Records from a data collection
........

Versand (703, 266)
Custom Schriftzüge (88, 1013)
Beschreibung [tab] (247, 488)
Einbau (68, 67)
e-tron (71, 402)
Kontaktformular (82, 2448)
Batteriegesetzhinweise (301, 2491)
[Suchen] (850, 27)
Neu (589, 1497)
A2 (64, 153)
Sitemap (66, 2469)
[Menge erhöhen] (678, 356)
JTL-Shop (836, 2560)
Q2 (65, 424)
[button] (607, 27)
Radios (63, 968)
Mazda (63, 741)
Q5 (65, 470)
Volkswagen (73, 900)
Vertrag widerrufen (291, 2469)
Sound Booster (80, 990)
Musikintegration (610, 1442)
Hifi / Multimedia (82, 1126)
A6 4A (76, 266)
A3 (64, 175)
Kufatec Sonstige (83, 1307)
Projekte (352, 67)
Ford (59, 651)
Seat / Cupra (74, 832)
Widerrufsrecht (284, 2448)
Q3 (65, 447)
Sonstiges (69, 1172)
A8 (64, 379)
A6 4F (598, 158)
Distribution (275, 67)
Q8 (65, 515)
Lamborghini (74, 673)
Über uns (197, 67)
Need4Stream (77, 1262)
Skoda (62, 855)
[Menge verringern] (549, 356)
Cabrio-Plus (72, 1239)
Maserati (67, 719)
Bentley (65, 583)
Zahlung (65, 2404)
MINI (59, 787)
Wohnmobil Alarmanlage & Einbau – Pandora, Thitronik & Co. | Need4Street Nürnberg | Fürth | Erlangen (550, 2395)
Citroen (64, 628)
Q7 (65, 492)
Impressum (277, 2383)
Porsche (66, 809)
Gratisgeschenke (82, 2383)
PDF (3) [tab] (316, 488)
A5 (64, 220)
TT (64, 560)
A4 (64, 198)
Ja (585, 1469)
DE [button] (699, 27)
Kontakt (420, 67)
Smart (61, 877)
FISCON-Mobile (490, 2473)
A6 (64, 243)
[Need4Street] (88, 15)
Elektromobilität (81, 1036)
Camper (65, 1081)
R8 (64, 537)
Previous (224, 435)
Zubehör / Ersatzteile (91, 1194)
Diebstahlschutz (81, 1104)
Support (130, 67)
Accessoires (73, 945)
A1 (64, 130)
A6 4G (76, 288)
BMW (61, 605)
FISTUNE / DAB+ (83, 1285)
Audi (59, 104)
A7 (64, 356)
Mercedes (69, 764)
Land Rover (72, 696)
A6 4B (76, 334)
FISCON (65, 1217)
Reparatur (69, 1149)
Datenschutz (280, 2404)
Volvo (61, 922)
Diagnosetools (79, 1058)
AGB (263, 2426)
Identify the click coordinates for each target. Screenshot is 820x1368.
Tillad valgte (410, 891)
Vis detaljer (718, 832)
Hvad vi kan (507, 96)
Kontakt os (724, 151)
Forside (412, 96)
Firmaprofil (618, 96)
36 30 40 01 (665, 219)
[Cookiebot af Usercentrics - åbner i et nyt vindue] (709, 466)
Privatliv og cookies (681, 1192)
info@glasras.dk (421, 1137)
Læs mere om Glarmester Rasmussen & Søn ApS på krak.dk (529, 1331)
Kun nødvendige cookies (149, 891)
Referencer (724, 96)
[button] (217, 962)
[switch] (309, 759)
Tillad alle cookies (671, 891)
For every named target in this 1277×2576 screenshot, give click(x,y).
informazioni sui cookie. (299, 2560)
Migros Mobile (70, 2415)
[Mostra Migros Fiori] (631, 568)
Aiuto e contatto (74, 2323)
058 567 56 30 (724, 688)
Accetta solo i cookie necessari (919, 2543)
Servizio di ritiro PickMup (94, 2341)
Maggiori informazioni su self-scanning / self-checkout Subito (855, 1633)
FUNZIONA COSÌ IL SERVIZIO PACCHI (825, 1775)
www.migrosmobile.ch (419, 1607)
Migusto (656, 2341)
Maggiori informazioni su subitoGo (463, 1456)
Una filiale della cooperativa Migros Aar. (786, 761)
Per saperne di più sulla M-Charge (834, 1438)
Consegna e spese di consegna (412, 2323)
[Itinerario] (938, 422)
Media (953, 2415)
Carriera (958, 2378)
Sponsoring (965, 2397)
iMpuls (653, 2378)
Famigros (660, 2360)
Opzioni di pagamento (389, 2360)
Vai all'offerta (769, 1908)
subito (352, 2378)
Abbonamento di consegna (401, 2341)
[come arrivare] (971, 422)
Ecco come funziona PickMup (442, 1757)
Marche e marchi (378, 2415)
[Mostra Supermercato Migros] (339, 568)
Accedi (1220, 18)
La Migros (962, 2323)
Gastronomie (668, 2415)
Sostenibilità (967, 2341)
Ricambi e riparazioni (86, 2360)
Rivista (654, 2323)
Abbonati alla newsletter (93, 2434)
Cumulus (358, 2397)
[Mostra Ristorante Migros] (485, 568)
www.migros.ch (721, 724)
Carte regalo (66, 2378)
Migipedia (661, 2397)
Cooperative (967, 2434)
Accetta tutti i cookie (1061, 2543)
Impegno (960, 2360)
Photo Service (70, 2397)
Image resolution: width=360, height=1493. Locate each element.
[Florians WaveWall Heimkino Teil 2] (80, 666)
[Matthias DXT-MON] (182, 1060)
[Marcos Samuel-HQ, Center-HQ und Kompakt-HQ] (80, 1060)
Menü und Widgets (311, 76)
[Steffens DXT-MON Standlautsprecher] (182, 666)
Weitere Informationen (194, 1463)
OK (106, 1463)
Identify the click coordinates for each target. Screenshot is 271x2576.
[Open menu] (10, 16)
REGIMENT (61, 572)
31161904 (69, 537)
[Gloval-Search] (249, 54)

........

WHAT IS NEEDED — Print the records above exactly as written.

OUTPUT FOR THIS EXERCISE —
Versand (703, 266)
Custom Schriftzüge (88, 1013)
Beschreibung [tab] (247, 488)
Einbau (68, 67)
e-tron (71, 402)
Kontaktformular (82, 2448)
Batteriegesetzhinweise (301, 2491)
[Suchen] (850, 27)
Neu (589, 1497)
A2 (64, 153)
Sitemap (66, 2469)
[Menge erhöhen] (678, 356)
JTL-Shop (836, 2560)
Q2 (65, 424)
[button] (607, 27)
Radios (63, 968)
Mazda (63, 741)
Q5 (65, 470)
Volkswagen (73, 900)
Vertrag widerrufen (291, 2469)
Sound Booster (80, 990)
Musikintegration (610, 1442)
Hifi / Multimedia (82, 1126)
A6 4A (76, 266)
A3 (64, 175)
Kufatec Sonstige (83, 1307)
Projekte (352, 67)
Ford (59, 651)
Seat / Cupra (74, 832)
Widerrufsrecht (284, 2448)
Q3 (65, 447)
Sonstiges (69, 1172)
A8 (64, 379)
A6 4F (598, 158)
Distribution (275, 67)
Q8 (65, 515)
Lamborghini (74, 673)
Über uns (197, 67)
Need4Stream (77, 1262)
Skoda (62, 855)
[Menge verringern] (549, 356)
Cabrio-Plus (72, 1239)
Maserati (67, 719)
Bentley (65, 583)
Zahlung (65, 2404)
MINI (59, 787)
Wohnmobil Alarmanlage & Einbau – Pandora, Thitronik & Co. | Need4Street Nürnberg | Fürth | Erlangen (550, 2395)
Citroen (64, 628)
Q7 (65, 492)
Impressum (277, 2383)
Porsche (66, 809)
Gratisgeschenke (82, 2383)
PDF (3) [tab] (316, 488)
A5 (64, 220)
TT (64, 560)
A4 (64, 198)
Ja (585, 1469)
DE [button] (699, 27)
Kontakt (420, 67)
Smart (61, 877)
FISCON-Mobile (490, 2473)
A6 (64, 243)
[Need4Street] (88, 15)
Elektromobilität (81, 1036)
Camper (65, 1081)
R8 (64, 537)
Previous (224, 435)
Zubehör / Ersatzteile (91, 1194)
Diebstahlschutz (81, 1104)
Support (130, 67)
Accessoires (73, 945)
A1 (64, 130)
A6 4G (76, 288)
BMW (61, 605)
FISTUNE / DAB+ (83, 1285)
Audi (59, 104)
A7 (64, 356)
Mercedes (69, 764)
Land Rover (72, 696)
A6 4B (76, 334)
FISCON (65, 1217)
Reparatur (69, 1149)
Datenschutz (280, 2404)
Volvo (61, 922)
Diagnosetools (79, 1058)
AGB (263, 2426)
Identify the click coordinates for each target. Screenshot is 820x1368.
Tillad valgte (410, 891)
Vis detaljer (718, 832)
Hvad vi kan (507, 96)
Kontakt os (724, 151)
Forside (412, 96)
Firmaprofil (618, 96)
36 30 40 01 (665, 219)
[Cookiebot af Usercentrics - åbner i et nyt vindue] (709, 466)
Privatliv og cookies (681, 1192)
info@glasras.dk (421, 1137)
Læs mere om Glarmester Rasmussen & Søn ApS på krak.dk (529, 1331)
Kun nødvendige cookies (149, 891)
Referencer (724, 96)
[button] (217, 962)
[switch] (309, 759)
Tillad alle cookies (671, 891)
For every named target in this 1277×2576 screenshot, give click(x,y).
informazioni sui cookie. (299, 2560)
Migros Mobile (70, 2415)
[Mostra Migros Fiori] (631, 568)
Aiuto e contatto (74, 2323)
058 567 56 30 (724, 688)
Accetta solo i cookie necessari (919, 2543)
Servizio di ritiro PickMup (94, 2341)
Maggiori informazioni su self-scanning / self-checkout Subito (855, 1633)
FUNZIONA COSÌ IL SERVIZIO PACCHI (825, 1775)
www.migrosmobile.ch (419, 1607)
Migusto (656, 2341)
Maggiori informazioni su subitoGo (463, 1456)
Una filiale della cooperativa Migros Aar. (786, 761)
Per saperne di più sulla M-Charge (834, 1438)
Consegna e spese di consegna (412, 2323)
[Itinerario] (938, 422)
Media (953, 2415)
Carriera (958, 2378)
Sponsoring (965, 2397)
iMpuls (653, 2378)
Famigros (660, 2360)
Opzioni di pagamento (389, 2360)
Vai all'offerta (769, 1908)
subito (352, 2378)
Abbonamento di consegna (401, 2341)
[come arrivare] (971, 422)
Ecco come funziona PickMup (442, 1757)
Marche e marchi (378, 2415)
[Mostra Supermercato Migros] (339, 568)
Accedi (1220, 18)
La Migros (962, 2323)
Gastronomie (668, 2415)
Sostenibilità (967, 2341)
Ricambi e riparazioni (86, 2360)
Rivista (654, 2323)
Abbonati alla newsletter (93, 2434)
Cumulus (358, 2397)
[Mostra Ristorante Migros] (485, 568)
www.migros.ch (721, 724)
Carte regalo (66, 2378)
Migipedia (661, 2397)
Cooperative (967, 2434)
Accetta tutti i cookie (1061, 2543)
Impegno (960, 2360)
Photo Service (70, 2397)
Image resolution: width=360, height=1493. Locate each element.
[Florians WaveWall Heimkino Teil 2] (80, 666)
[Matthias DXT-MON] (182, 1060)
[Marcos Samuel-HQ, Center-HQ und Kompakt-HQ] (80, 1060)
Menü und Widgets (311, 76)
[Steffens DXT-MON Standlautsprecher] (182, 666)
Weitere Informationen (194, 1463)
OK (106, 1463)
Identify the click coordinates for each target. Screenshot is 271x2576.
[Open menu] (10, 16)
REGIMENT (61, 572)
31161904 (69, 537)
[Gloval-Search] (249, 54)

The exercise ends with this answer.